◆ ABOUT THIS TASK ◆
From the entries that follow, copy exactly the lines beginning at the line holding "At what coordinates should I click to accomplish: Click the 上传教程" and continuing through the line holding "You are a computer-use".

◆ INPUT DATA ◆
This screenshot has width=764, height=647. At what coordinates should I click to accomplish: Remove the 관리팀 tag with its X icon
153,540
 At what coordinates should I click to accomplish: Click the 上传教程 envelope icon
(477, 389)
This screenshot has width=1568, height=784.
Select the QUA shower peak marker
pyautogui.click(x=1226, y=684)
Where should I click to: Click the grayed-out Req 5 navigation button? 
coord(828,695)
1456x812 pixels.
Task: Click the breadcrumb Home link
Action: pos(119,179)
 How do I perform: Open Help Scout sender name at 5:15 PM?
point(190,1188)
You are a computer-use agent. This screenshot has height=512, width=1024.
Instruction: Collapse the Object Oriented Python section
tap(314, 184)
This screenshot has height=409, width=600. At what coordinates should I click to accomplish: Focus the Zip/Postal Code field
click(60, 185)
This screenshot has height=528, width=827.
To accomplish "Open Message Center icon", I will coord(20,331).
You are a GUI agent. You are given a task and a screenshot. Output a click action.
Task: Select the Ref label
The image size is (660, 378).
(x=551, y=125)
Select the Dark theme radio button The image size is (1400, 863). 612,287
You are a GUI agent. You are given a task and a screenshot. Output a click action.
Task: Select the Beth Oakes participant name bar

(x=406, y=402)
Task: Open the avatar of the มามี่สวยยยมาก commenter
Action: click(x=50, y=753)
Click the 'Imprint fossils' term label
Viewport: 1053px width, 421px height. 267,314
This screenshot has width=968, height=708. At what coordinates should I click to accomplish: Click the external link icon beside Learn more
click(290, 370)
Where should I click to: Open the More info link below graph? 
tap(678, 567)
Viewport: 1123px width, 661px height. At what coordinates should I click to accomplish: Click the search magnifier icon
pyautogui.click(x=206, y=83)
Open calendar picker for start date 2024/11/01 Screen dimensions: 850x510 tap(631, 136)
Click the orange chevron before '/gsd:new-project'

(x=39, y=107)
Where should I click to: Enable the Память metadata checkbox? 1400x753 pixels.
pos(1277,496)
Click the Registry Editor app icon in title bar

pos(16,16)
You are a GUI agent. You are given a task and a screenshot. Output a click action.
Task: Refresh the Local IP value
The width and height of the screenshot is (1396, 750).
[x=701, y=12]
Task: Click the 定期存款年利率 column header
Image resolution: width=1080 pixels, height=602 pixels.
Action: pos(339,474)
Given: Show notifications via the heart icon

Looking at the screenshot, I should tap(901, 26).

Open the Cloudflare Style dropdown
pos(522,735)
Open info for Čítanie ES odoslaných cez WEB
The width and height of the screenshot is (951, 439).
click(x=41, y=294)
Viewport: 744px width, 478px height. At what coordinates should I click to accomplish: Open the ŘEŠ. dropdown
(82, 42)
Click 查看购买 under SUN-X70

◆ ANSWER ◆
 At what coordinates should I click to accomplish: Click the 上传教程 envelope icon
(477, 389)
This screenshot has width=1568, height=784.
Select the QUA shower peak marker
pyautogui.click(x=1226, y=684)
Where should I click to: Click the grayed-out Req 5 navigation button? 
coord(828,695)
1456x812 pixels.
Task: Click the breadcrumb Home link
Action: pos(119,179)
 How do I perform: Open Help Scout sender name at 5:15 PM?
point(190,1188)
You are a computer-use agent. This screenshot has height=512, width=1024.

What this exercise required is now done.